Keine Toleranz bei Straftaten
Und wir müssen Ängste und Sorgen, die Menschen haben, aufnehmen. Und wir müssen alles tun, sie zu zerstreuen. Deswegen ist es wichtig, dass wir deutlich machen, dass es in jeder Hinsicht keine Toleranz gibt bei Straftaten gegen Asylbewerber, aber auch keine Toleranz bei Straftaten von Asylbewerbern. Und wenn wir deutlich machen, dass wir in jede Richtung keine rechtsfreien Räume dulden, dass wir Ängste und Sorgen aufnehmen, dass wir alles tun, damit solche Konkurrenzen nicht aufkommen. Ich denke, sie kommen nicht auf diese Konkurrenzen, wenn wir uns bemühen und wenn wir deutlich machen, dass kein Bürger und keine Bürgerin, die in unseren Städten lebt, Einschränkungen dadurch erfährt, dass wir Asylbewerber und Flüchtlinge aufnehmen.
De facto ist das, glaube ich, in den meisten Fällen auch nicht passiert. Und das müssen wir den Menschen deutlich machen. Dann glaube ich, dass sich diese gute Stimmung, diese Akzeptanz für die Aufnahme von Asylbewerbern und Flüchtlingen auch erhalten lässt.
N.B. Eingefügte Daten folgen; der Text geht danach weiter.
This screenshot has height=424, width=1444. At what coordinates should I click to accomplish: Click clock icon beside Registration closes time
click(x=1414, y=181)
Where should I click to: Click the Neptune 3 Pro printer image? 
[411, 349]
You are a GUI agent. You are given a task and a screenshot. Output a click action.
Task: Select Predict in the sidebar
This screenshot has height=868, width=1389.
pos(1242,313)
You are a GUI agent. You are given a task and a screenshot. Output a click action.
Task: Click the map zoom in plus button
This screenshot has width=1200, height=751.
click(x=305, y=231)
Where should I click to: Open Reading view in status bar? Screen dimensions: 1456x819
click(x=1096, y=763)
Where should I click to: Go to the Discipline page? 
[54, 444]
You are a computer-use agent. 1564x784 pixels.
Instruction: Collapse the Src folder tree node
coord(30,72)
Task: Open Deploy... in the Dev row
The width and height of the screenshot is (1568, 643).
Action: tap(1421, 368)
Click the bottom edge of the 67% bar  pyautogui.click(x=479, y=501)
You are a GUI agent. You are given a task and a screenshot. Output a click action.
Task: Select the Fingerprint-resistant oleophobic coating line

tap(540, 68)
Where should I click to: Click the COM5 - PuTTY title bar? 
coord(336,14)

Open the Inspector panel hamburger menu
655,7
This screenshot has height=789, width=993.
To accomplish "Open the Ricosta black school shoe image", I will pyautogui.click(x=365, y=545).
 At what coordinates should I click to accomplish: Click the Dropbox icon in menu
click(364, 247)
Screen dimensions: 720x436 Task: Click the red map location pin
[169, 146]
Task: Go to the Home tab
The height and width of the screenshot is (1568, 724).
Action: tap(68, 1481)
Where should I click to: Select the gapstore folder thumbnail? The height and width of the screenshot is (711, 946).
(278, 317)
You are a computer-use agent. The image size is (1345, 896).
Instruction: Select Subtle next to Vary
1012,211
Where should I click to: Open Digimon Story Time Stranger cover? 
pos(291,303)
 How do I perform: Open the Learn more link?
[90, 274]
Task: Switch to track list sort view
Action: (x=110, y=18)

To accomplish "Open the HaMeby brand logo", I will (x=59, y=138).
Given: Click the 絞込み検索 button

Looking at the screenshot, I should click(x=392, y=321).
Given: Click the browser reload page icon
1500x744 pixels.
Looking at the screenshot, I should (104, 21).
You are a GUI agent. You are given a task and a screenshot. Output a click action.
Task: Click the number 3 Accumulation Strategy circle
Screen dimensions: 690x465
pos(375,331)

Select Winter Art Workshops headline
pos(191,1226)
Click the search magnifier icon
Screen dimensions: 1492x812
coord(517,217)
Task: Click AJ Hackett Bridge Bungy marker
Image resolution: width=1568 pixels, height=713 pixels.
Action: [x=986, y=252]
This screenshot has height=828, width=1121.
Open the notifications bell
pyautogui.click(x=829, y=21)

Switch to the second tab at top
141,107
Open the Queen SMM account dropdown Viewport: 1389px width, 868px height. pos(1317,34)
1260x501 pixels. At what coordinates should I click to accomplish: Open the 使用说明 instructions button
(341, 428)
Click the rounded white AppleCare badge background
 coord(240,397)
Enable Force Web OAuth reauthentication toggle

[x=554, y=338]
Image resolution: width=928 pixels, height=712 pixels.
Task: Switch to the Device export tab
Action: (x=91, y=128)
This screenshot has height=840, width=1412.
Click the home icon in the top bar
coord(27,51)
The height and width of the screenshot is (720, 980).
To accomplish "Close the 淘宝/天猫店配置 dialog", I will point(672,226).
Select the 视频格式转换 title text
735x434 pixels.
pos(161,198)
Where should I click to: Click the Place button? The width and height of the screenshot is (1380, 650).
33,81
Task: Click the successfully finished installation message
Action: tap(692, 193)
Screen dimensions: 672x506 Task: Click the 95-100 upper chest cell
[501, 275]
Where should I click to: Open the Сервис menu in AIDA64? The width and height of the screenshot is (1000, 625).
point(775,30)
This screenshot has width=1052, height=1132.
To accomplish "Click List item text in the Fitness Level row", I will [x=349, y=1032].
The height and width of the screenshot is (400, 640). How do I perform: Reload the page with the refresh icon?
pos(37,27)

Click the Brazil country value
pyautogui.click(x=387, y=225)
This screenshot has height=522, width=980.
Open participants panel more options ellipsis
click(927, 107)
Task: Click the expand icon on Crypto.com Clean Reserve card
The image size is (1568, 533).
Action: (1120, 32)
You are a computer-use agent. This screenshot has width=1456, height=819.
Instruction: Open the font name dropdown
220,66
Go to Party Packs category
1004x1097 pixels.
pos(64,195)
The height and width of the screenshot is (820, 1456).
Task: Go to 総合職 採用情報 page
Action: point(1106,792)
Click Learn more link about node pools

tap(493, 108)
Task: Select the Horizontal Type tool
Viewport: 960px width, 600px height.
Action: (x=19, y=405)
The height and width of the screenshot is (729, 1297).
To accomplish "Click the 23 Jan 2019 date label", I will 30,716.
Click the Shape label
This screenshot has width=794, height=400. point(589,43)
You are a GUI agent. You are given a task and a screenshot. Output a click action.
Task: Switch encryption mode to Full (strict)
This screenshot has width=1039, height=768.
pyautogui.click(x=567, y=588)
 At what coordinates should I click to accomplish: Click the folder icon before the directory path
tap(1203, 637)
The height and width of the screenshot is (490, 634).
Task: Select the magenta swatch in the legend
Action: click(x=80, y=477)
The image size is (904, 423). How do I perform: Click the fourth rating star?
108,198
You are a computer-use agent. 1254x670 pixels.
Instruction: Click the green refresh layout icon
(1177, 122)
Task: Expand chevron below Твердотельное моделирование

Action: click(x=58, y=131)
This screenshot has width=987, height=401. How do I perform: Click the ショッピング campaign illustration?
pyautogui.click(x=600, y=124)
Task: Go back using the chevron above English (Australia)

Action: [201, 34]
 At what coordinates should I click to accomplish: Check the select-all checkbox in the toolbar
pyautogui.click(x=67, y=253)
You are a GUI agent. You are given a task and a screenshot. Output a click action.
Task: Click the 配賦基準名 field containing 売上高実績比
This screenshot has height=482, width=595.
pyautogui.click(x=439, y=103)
Deutschlandradio Kultur: Lassen Sie mich da nochmal nachhaken, Frau Lohse. Im Oktober hatten über 200 Bürgermeister aus Nordrhein-Westfalen einen Brandbrief an Kanzlerin Merkel geschrieben mit dem Tenor, die Kommunen seien mit der Flüchtlingsproblematik überfordert und – jetzt kommt’s – in dem Brief war auch die Rede davon, dass man viele, ich zitiere, "kommunale Pflichtaufgaben nicht oder nur noch sehr eingeschränkt erfüllen könne". – Ist das so? Können die Städte ihren üblichen Aufgaben im Interesse der Bürger nicht mehr richtig nachkommen?
Eva Lohse: Ich persönlich verstehe das nicht, weil ich kein Feld sehe, in dem Städte ihren kommunalen Aufgaben nicht mehr nachkommen. Ich weiß nicht, auf welche kommunalen Aufgaben das letztendlich bezogen ist. Wir haben eine große Aufgabe und eine große Herausforderung und wir müssen viel Kraft darauf aufwenden, diese Aufgabe zu erfüllen. Aber ich weiß, dass jeder Oberbürgermeister und Oberbürgermeisterin alles tut, damit eben die übrigen Aufgaben für die Menschen in der Stadt auch genauso erfüllt werden wie vor dieser Zeit.
Deutschlandradio Kultur: Ließen sich eigentlich die Hilfsangebote der Städte - Sie haben ja beschrieben, was da alles angeboten wird - ohne die freiwilligen Helfer aufrecht erhalten?
"Die Freiwilligen helfen uns enorm"
Eva Lohse: Vielerorts, glaube ich, nicht mehr. Wir brauchen diese freiwilligen Helfer gerade für diese Sprachunterrichte in der ersten Phase. Da helfen uns die freiwilligen Helfer enorm. Sie sind auch Ansprechpartner und Gesprächspartner für die Asylbewerber. Und das ist auch ganz wichtig. Und sie sind sozusagen auch diejenigen, die den Kontakt zur aufnehmenden Gesellschaft herstellen.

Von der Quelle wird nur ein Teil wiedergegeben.